EXERCISE
Please write out the items below word for word, beginning at the line that contains "Find the location" and stopping after the last of the items. Omit the pictures from your copy.

PROVIDED DATA
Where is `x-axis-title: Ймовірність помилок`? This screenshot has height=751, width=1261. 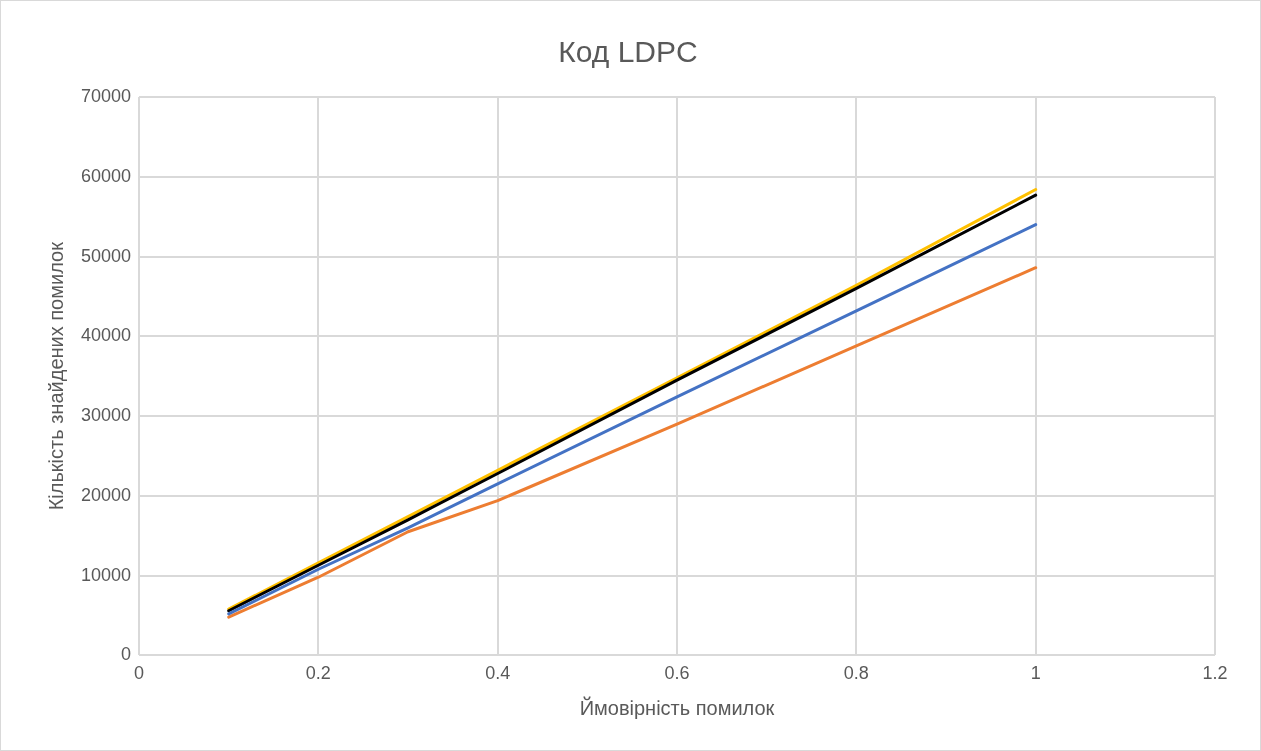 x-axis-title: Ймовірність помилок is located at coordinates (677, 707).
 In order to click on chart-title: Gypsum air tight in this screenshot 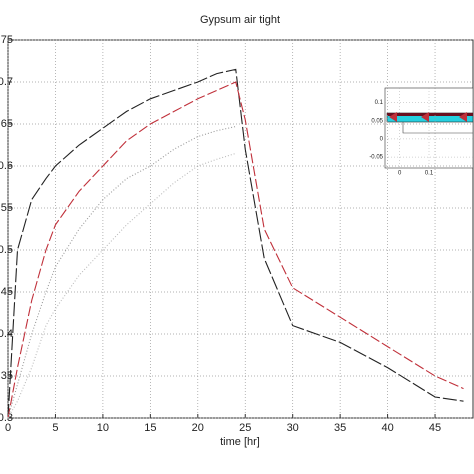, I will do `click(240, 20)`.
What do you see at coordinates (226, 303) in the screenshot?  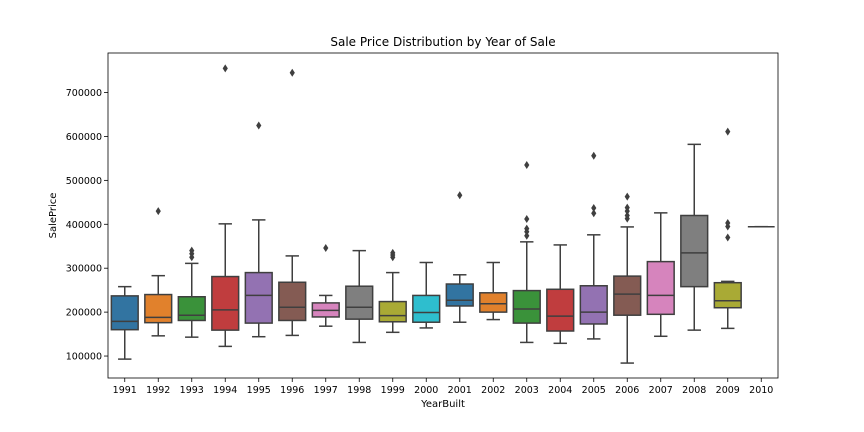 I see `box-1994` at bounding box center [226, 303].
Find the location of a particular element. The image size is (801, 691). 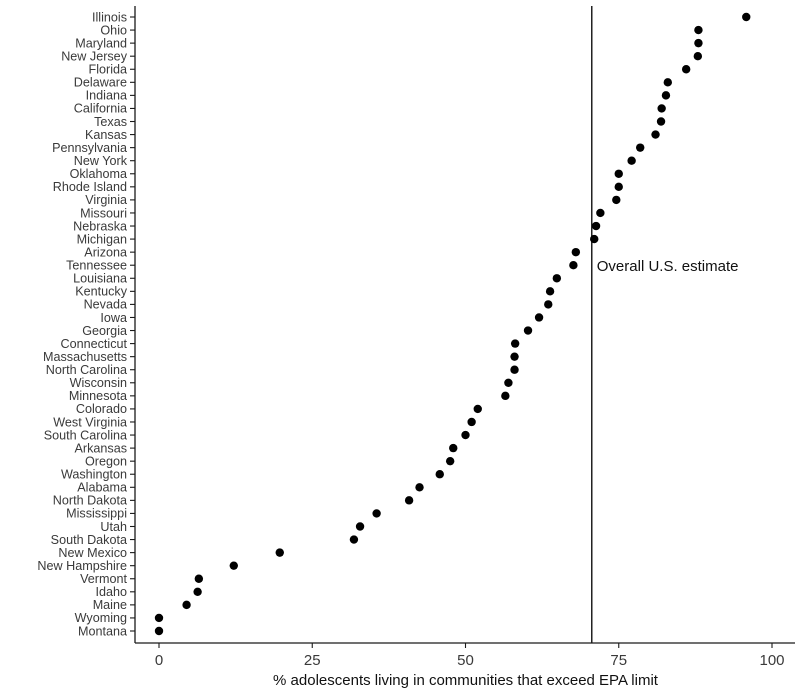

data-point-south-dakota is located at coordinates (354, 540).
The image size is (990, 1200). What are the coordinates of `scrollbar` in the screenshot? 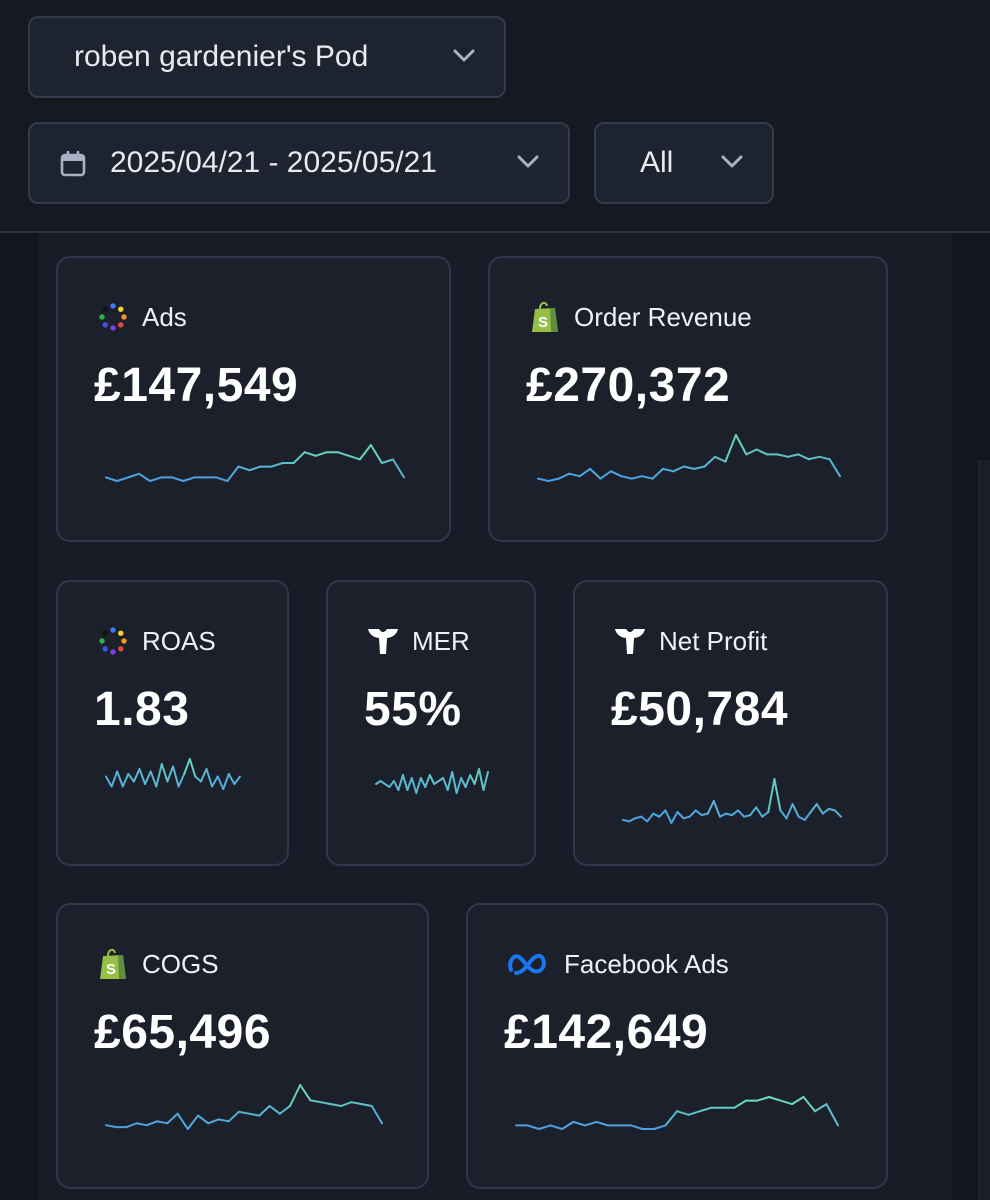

RESPONSE AREA
Find the location of a particular element. The image size is (801, 691). 

data-point-south-dakota is located at coordinates (354, 540).
The image size is (990, 1200). What are the coordinates of `scrollbar` in the screenshot? 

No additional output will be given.